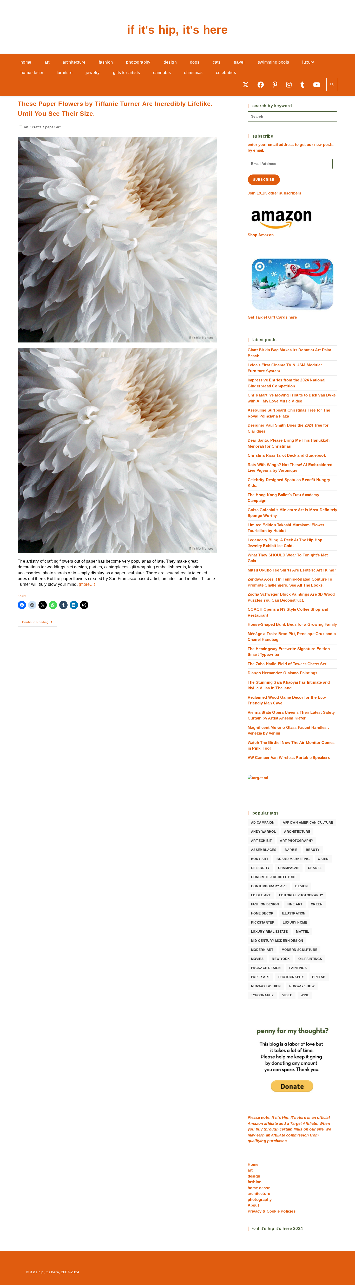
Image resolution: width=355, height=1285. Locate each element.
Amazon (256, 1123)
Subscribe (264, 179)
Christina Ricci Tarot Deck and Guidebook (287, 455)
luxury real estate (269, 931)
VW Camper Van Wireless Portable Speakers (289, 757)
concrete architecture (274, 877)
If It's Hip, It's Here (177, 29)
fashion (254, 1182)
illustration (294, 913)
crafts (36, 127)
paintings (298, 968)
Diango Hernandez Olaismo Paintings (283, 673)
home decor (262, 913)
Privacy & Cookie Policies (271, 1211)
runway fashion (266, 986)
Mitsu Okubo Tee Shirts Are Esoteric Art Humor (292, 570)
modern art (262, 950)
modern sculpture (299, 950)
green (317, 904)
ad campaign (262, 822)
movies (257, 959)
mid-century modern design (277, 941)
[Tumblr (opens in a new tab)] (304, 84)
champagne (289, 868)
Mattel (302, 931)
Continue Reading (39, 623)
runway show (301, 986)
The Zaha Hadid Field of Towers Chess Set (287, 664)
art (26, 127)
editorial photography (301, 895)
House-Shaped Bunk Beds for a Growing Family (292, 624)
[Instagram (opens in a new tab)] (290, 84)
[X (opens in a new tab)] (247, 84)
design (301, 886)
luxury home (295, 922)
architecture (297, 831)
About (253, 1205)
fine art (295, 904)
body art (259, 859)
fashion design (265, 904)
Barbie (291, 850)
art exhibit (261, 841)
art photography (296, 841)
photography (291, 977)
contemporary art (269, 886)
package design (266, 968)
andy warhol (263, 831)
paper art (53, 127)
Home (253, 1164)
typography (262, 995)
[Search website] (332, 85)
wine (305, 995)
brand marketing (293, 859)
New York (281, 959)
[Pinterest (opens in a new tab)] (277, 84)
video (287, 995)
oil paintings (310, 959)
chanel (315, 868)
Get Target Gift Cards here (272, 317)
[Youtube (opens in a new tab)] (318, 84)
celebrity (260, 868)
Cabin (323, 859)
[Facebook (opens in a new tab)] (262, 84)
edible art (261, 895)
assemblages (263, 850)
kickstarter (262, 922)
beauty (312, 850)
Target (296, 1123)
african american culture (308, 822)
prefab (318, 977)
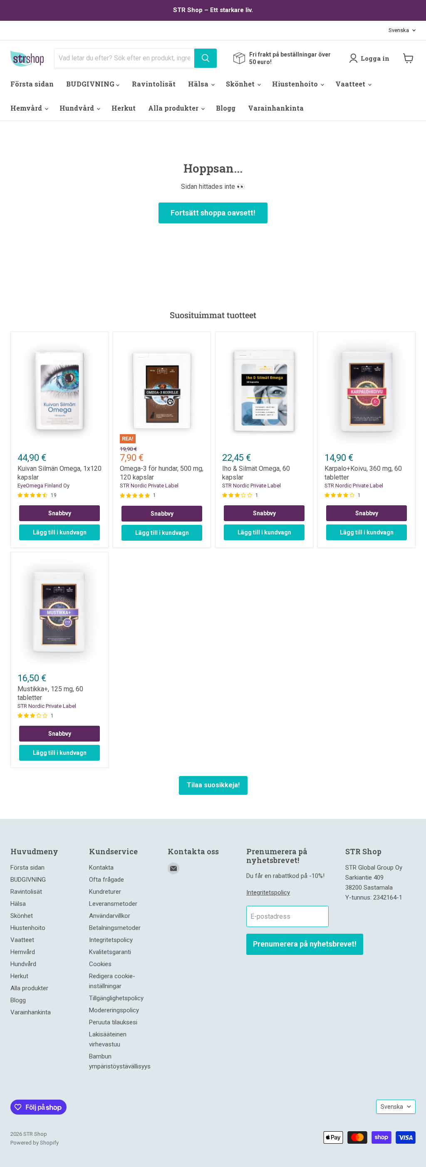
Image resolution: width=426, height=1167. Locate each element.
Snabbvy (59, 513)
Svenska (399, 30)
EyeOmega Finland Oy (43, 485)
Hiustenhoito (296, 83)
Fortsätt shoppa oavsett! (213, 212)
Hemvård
* * *
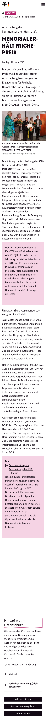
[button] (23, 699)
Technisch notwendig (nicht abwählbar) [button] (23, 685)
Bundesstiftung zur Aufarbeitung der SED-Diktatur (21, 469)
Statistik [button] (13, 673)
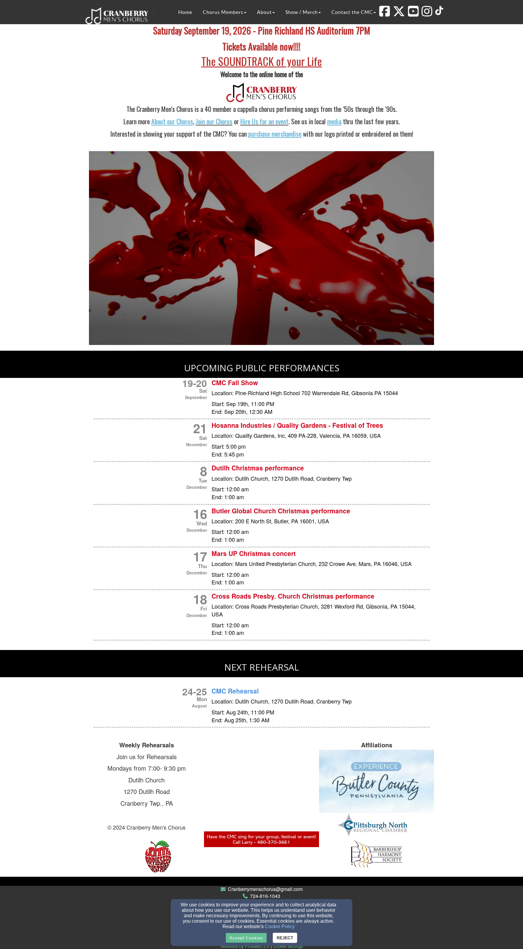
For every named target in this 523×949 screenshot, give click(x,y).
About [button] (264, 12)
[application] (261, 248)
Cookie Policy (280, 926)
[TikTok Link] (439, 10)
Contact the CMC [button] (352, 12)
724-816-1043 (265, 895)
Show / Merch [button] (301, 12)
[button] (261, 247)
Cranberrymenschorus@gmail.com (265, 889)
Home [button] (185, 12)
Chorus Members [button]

### What the task requires
Reproduce the data above between the lines holding "Statistik [button] (13, 673)" and "Chorus Members [button]", inclusive, and leave the pictures out of your answer.

### Correct answer
Statistik [button] (13, 673)
For every named target in this 523×949 screenshot, give click(x,y).
About [button] (264, 12)
[application] (261, 248)
Cookie Policy (280, 926)
[TikTok Link] (439, 10)
Contact the CMC [button] (352, 12)
724-816-1043 (265, 895)
Show / Merch [button] (301, 12)
[button] (261, 247)
Cranberrymenschorus@gmail.com (265, 889)
Home [button] (185, 12)
Chorus Members [button]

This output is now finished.